Re: Questions about bitrot and RAID 5/6

David Brown <david.brown@xxxxxxxxxxxx> · Tue, 21 Jan 2014 10:18:14 +0100

On 20/01/14 22:46, NeilBrown wrote:
> On Mon, 20 Jan 2014 15:34:33 -0500 Mason Loring Bliss <mason@xxxxxxxxxxx>
> wrote:
> 
>> I was initially writing to HPA, and he noted the existence of this list, so
>> I'm going to boil down what I've got so far for the list. In short, I'm
>> trying to understand if there's a reasonable way to get something equivlant
>> to ZFS/BTRFS on-a-mirror-with-scrubbing if I'm using MD RAID 6.
>>
>>
>>
>> I recently read (or attempted to read, for those sections that exceeded my
>> background in math) HPA's paper "The mathematics of RAID-6", and I was
>> particularly interested in section four, "Single-disk corruption recovery".
>> What I'm wondering if he's describing something theoretically possible given
>> the redundant data RAID 6 stores, or something that's actually been
>> implemented in (specifically) MD RAID 6 on Linux.
>>
>> The world is in a rush to adopt ZFS and BTRFS, but there are dinosaurs among
>> us that would love to maintain proper layering with the RAID layer being able
>> to correct for bitrot itself. A common scenario that would benefit from this
>> is having an encrypted layer sitting atop RAID, with LVM atop that.
>>
>>
>>
>> I just looked through the code for the first time today, and I'd love to know
>> if my understanding is correct. My current read of the code is as follows:
>>
>> linux-source/lib/raid6/recov.c suggests that for a single-disk failure,
>> recovery is handled by the RAID 5 code. In raid5.c, if I'm reading it
>> correctly, raid5_end_read_request will request a rewrite attempt if uptodate
>> is not true, which can call md_error, which can initiate recovery.
>>
>> I'm struggling a little to trace recovery, but it does seem like MD maintains
>> a list of bad blocks and can map out bad sectors rather than marking a whole
>> drive as being dead.
>>
>> Am I correct in assuming that bitrot will show up as a bad read, thus making
>> the read check fail and causing a rewrite attempt, which will mark the sector
>> in question as bad and write the data somewhere else if it's detected? If
>> this is the case then there's a very viable, already deployed option for
>> catching bitrot that doesn't require complete upheaval of how people manage
>> disk space and volumes nowadays.
> 
> ars technica recently had an article about "Bitrot and atomics COWs: Inside
> "next-gen" filesystems."
> 
> http://feeds.arstechnica.com/~r/arstechnica/everything/~3/Cb4ylzECYVQ/
> 
> Early on it talks about creating a brtfs filesystem with RAID1 configured and
> then binary-editing one of the device to flip one bit.  Then magically btrfs
> survives while some other filesystem suffered data corruption.
> That is where I stopped reading because that is *not* how bitrot happens.

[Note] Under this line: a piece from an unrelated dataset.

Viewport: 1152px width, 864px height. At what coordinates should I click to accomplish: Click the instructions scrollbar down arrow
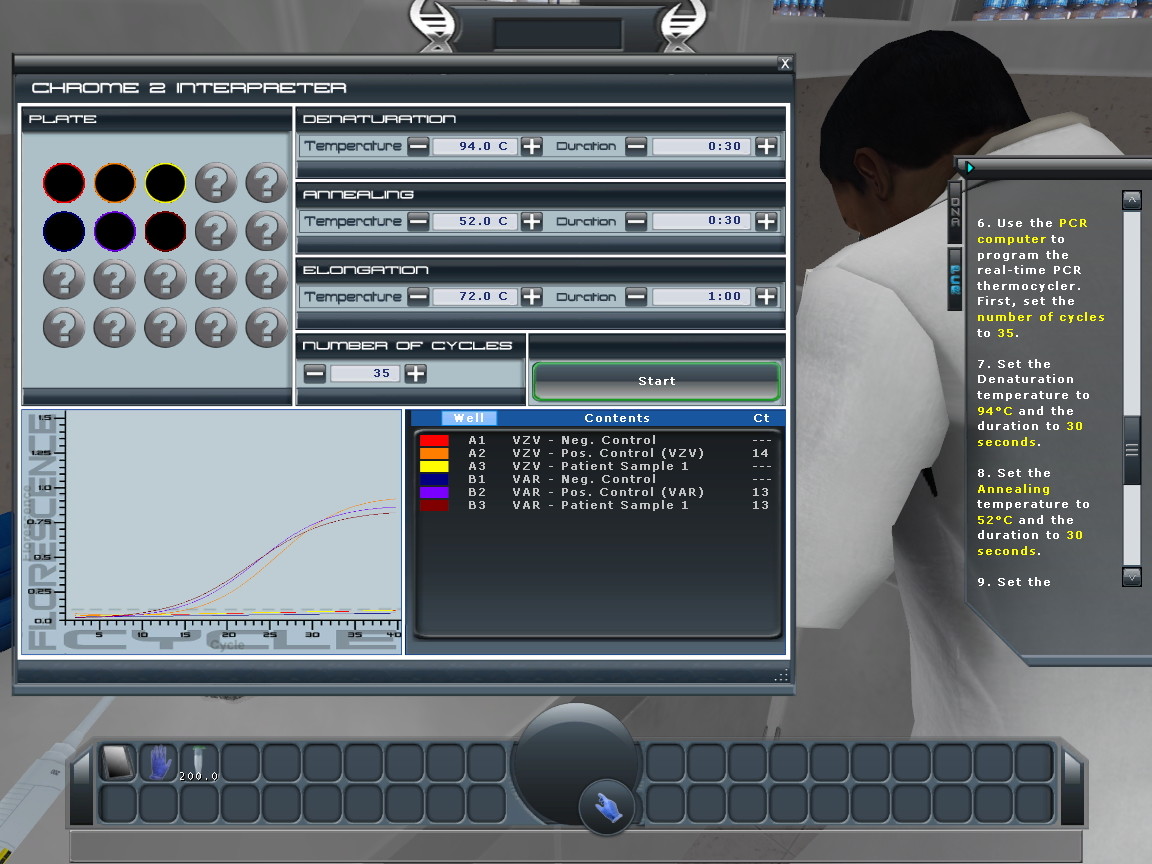coord(1131,576)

That is certainly true - their fake "bitrot" was very unrealistic, at
least as a disk error.  Undetected disk read errors are incredibly rare,
even on cheap disks, and you will not get them without warning (very
high /detectable/ disk read error rates).  However, as Peter points out
there can be other sources of undetected errors, such as memory errors,
bus errors, etc.

I've read your blog on this topic, and I fully agree that checksumming
or read-time verification should not be part of the raid layer.  The
ideal place is whatever is generating the data generates the checksum,
and whatever is reading the data checks it - then /any/ error in the
storage path will be detected.  But that is unrealistic to achieve - you
can't change every program.  Putting the checksums in the filesystem, as
btrfs does, is the next best thing - it is the highest layer where this
is practical.  Of course it comes at a cost - checksums have to be
calculated and stored - but that cost is small on modern cpus.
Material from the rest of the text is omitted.